Exercise details
Sort through the data and copy the lines holding the word "agent".

★ ★ ★

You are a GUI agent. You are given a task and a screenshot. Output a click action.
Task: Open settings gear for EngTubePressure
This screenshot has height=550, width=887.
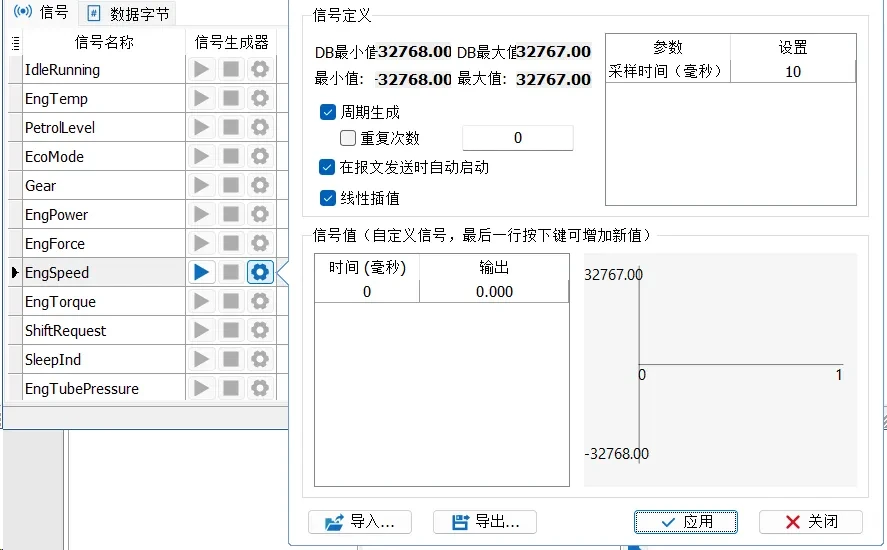[260, 388]
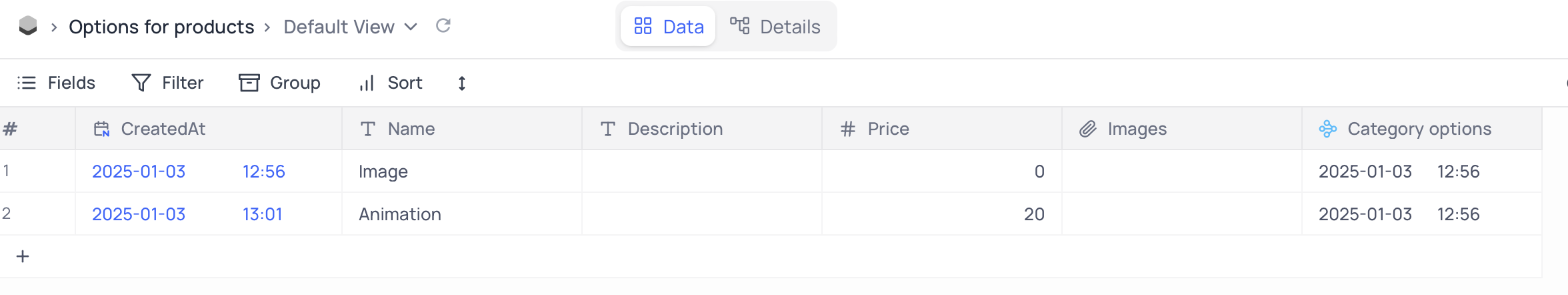
Task: Click the Category options column header
Action: (1419, 129)
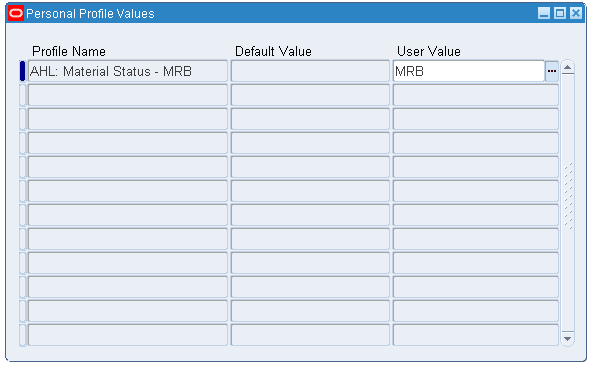Open the User Value list of values button
The width and height of the screenshot is (592, 366).
pyautogui.click(x=552, y=71)
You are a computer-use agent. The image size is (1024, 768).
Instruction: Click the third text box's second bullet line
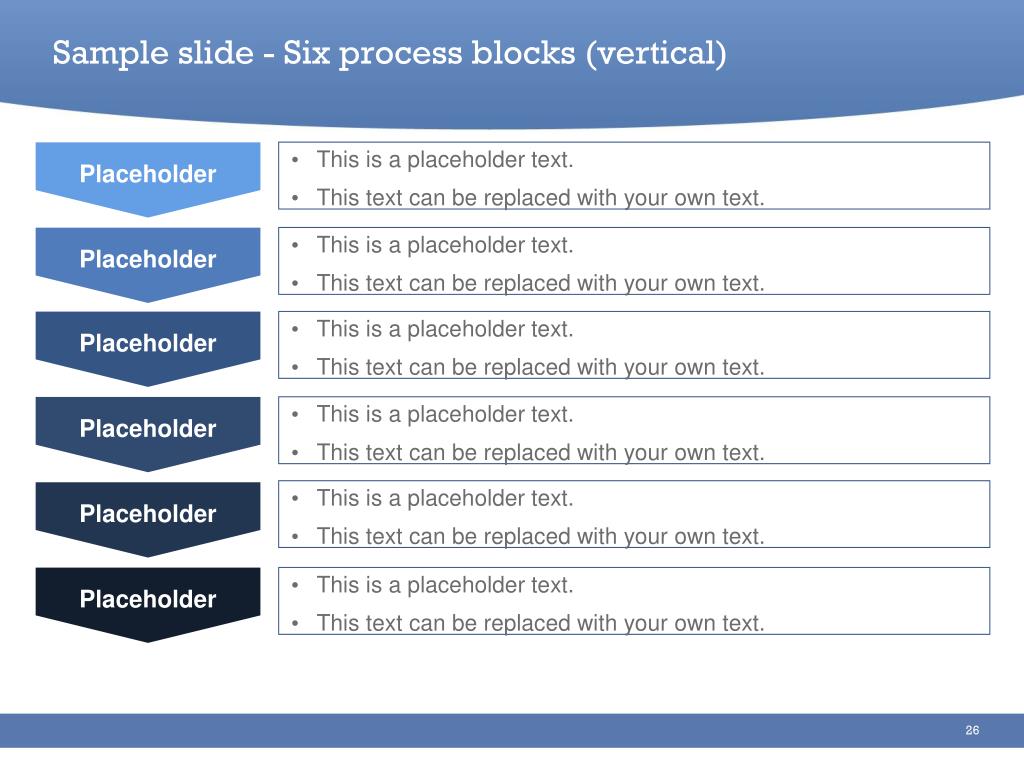point(541,367)

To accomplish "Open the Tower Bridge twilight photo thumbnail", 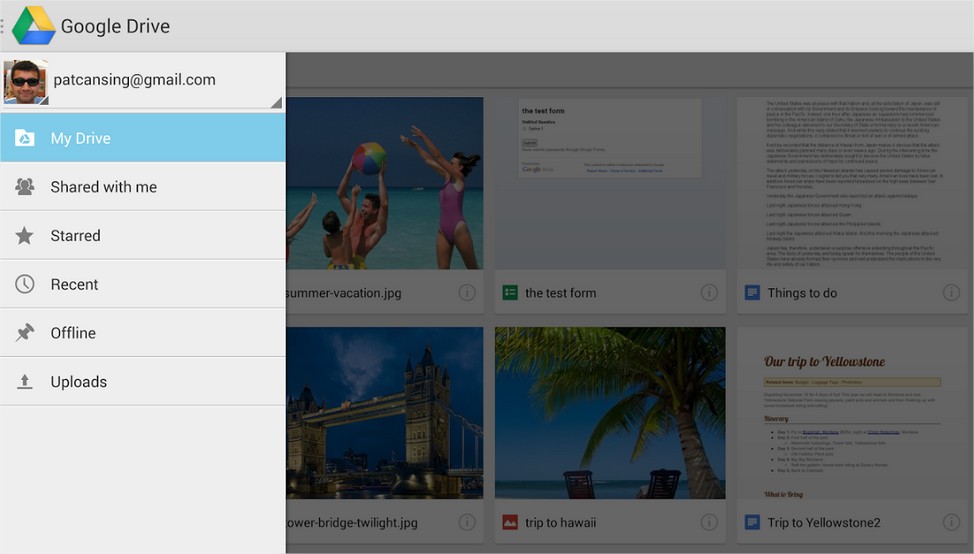I will click(x=384, y=412).
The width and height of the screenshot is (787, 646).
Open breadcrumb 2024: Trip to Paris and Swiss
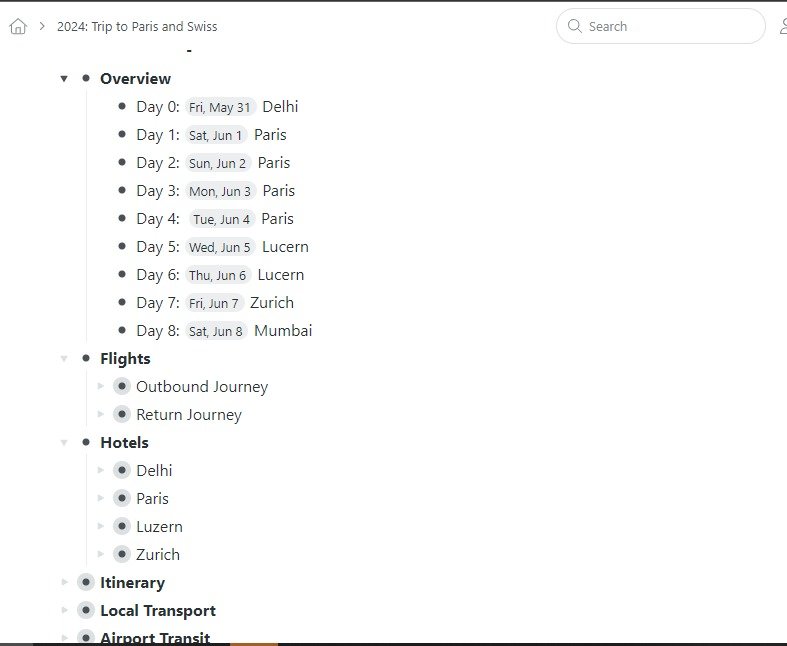click(x=137, y=27)
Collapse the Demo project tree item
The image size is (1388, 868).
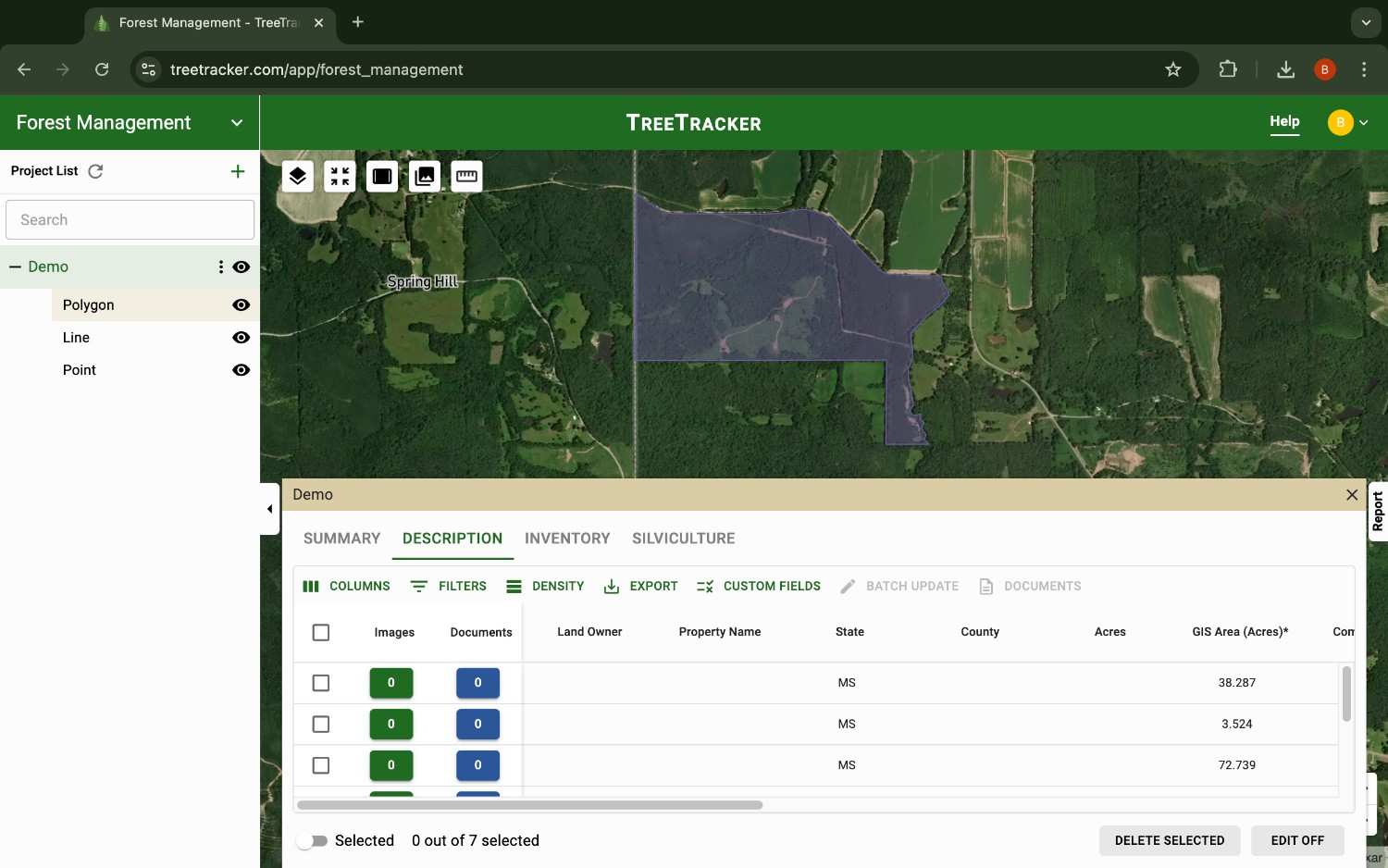(x=15, y=267)
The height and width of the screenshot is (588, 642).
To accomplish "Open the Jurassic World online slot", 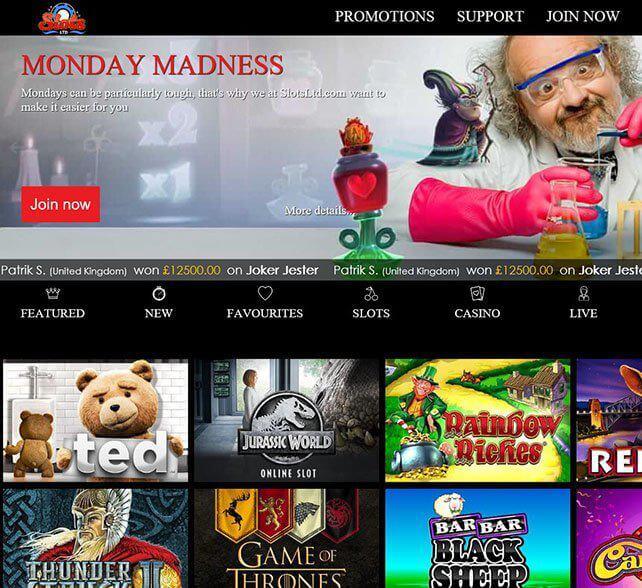I will [287, 421].
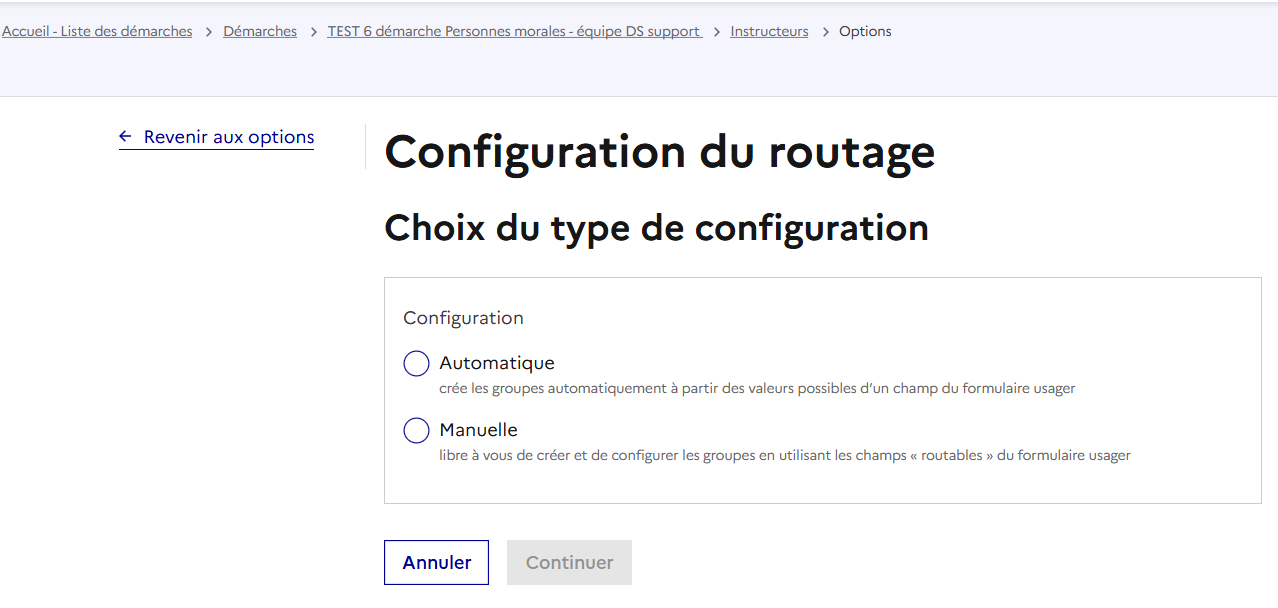Open TEST 6 démarche Personnes morales breadcrumb
The width and height of the screenshot is (1278, 608).
tap(514, 32)
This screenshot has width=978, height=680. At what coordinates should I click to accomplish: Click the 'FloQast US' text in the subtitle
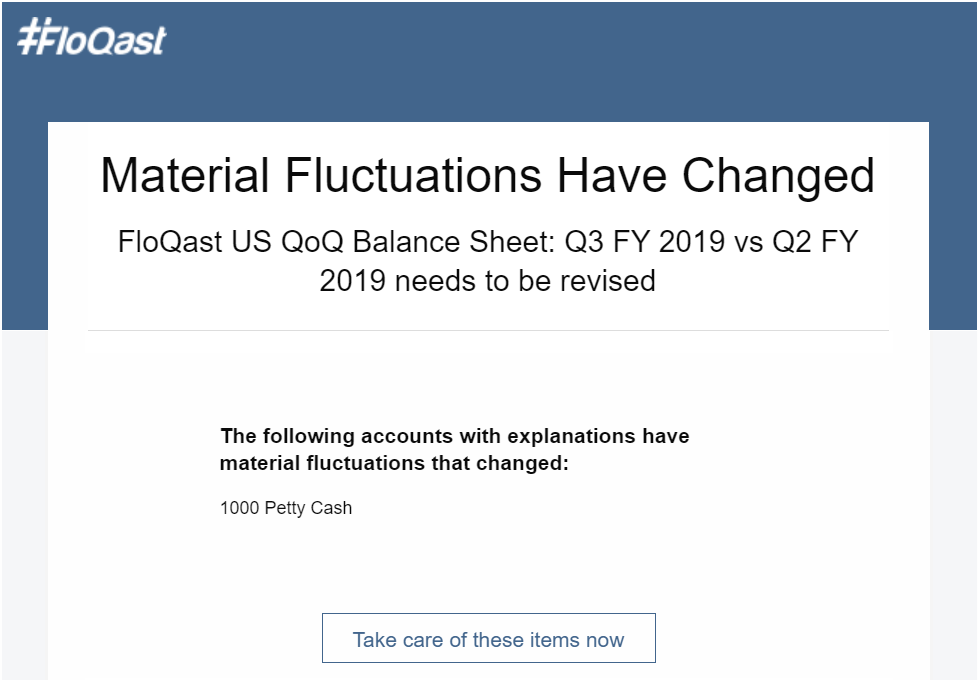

★ ★ ★

Result for this task
You are a GUI agent. You are given a task and a screenshot. Output a click action.
You are a computer-use agent. The image size is (1024, 768).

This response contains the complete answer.